[[ Text section, beginning ]]
Some studies suggest that the number of scientific papers published in English each year exceeds 3 million, which amounts to thousands per day. Perhaps unsurprisingly, it’s estimated that only half of those papers are ever read by anyone other than the author (or coauthors) and the publishing journal’s editors.
To help sift through the deluge, The Allen Institute for Artificial Intelligence — the research organization founded by late Microsoft cofounder Paul Allen — released Semantic Scholar in 2015, a public search engine that uses a combination of machine learning, natural language processing, and machine vision to highlight figures from and identify connections among computer science and biomedicine journal papers. Over two million users have adopted Semantic Scholar to date to analyze the academic literature, surfacing phenomena from male bias in clinical studies to the accelerating pace of China’s AI research. And now, the Allen Institute hopes to lay the semantic groundwork for the next few million users to come.
Semantic Scholar previously spanned 40 million total research papers, plus associated blog items, news reports, videos, and other resources. But starting this week, it’s more than tripling its reach to over 175 million papers in all fields of science, including natural sciences like biology, chemistry, geology, materials science, and medicine physics; social sciences including art, business, economics, geography, history, philosophy, political science, psychology, and sociology; and formal/interdisciplinary sciences such as computer science, engineering, environmental science, and mathematics. According to the Allen Institute, the expansion makes Semantic Scholar the world’s most comprehensive search engine for locating academic content.
“Scientific research is not advanced by search engines that operate in the same way that we use them today to shop for goods, find restaurants or look-up a news article,” said Allen Institute general manager Doug Raymond. “Successful scientific search must utilize AI to understand scientific papers and then enable researchers to go far beyond keywords to find the right information. This is what we have built with Semantic Scholar. We are now at a critical point in history where every scientist now has a powerful, free AI search engine at their fingertips.”
By way of background, Raymond, an Army veteran who developed machine learning initiatives for Amazon’s Alexa platform and Google’s search monetization division in the Asia-Pacific region, was hired to lead the Semantic Scholar project in March 2018. In December, the Allen Institute announced that it would partner with Microsoft to connect Semantic Scholar with the latter’s Academic Graph, a heterogeneous graph containing scientific publication records and citation relationships as well as authors, institutions, journals, conferences, and fields of study.
Thanks to the addition of the Academic Graph records, the number of included papers in Semantic Scholar grew to more than 173 million by August 2019. They also indirectly supported the development of Supp AI, a web portal atop Semantic Scholar that lets consumers of supplements like vitamins, minerals, enzymes, and hormones identify the products or pharmaceutical drugs with which they might adversely interact.
“All universities, all scientists today should be looking at the many ways that AI and deep learning can advance research and scientific progress,” said Allen Institute CEO Oren Etzioni. “We have proven that Semantic Scholar is capable of not only deep semantic search, but wide-scale research on everything from male bias in clinical studies to gender parity, or lack thereof, of published research across any scientific domain.”
According to the Allen Institute, Semantic Scholar now has over 6 million monthly active users.
[[ Text section, end ]]
> _The problem_
Quote the part of the Semantic Scholar article starting with "Thanks to the" and going on through "might adversely interact.".
[[ Data section, beginning ]]
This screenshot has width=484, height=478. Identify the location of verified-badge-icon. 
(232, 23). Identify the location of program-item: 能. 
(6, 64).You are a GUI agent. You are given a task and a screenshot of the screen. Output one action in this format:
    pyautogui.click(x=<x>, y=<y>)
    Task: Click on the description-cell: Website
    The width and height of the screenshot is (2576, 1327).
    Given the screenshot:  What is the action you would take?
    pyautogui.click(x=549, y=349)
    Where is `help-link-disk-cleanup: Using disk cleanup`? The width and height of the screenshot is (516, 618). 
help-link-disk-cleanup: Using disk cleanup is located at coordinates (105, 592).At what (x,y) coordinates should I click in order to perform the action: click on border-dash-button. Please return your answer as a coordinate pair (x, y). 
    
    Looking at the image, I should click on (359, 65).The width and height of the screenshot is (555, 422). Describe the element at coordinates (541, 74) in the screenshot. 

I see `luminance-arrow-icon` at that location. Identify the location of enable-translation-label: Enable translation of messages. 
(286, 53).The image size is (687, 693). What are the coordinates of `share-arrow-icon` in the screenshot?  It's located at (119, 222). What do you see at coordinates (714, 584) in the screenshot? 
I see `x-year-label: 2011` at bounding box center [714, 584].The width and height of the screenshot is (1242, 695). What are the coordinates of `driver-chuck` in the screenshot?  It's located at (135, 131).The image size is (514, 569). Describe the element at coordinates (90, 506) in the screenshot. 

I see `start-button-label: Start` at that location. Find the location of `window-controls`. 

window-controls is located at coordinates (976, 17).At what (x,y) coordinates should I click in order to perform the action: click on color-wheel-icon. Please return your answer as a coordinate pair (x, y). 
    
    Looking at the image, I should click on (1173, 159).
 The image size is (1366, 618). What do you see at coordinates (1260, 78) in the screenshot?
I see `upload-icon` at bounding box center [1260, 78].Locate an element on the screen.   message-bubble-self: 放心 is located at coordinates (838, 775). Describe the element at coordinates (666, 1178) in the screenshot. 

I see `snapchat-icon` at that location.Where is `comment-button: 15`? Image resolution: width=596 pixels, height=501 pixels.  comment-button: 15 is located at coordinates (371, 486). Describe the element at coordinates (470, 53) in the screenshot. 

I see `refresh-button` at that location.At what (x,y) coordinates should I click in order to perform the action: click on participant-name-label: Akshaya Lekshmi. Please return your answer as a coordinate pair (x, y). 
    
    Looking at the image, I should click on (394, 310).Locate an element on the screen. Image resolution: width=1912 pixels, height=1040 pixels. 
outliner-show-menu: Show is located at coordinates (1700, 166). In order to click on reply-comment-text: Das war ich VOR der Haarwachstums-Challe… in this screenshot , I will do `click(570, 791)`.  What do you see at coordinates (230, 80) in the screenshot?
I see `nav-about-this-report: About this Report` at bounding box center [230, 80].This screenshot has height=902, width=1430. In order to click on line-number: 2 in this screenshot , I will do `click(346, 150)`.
[[ Data section, end ]]
> _Expected answer_
Thanks to the addition of the Academic Graph records, the number of included papers in Semantic Scholar grew to more than 173 million by August 2019. They also indirectly supported the development of Supp AI, a web portal atop Semantic Scholar that lets consumers of supplements like vitamins, minerals, enzymes, and hormones identify the products or pharmaceutical drugs with which they might adversely interact.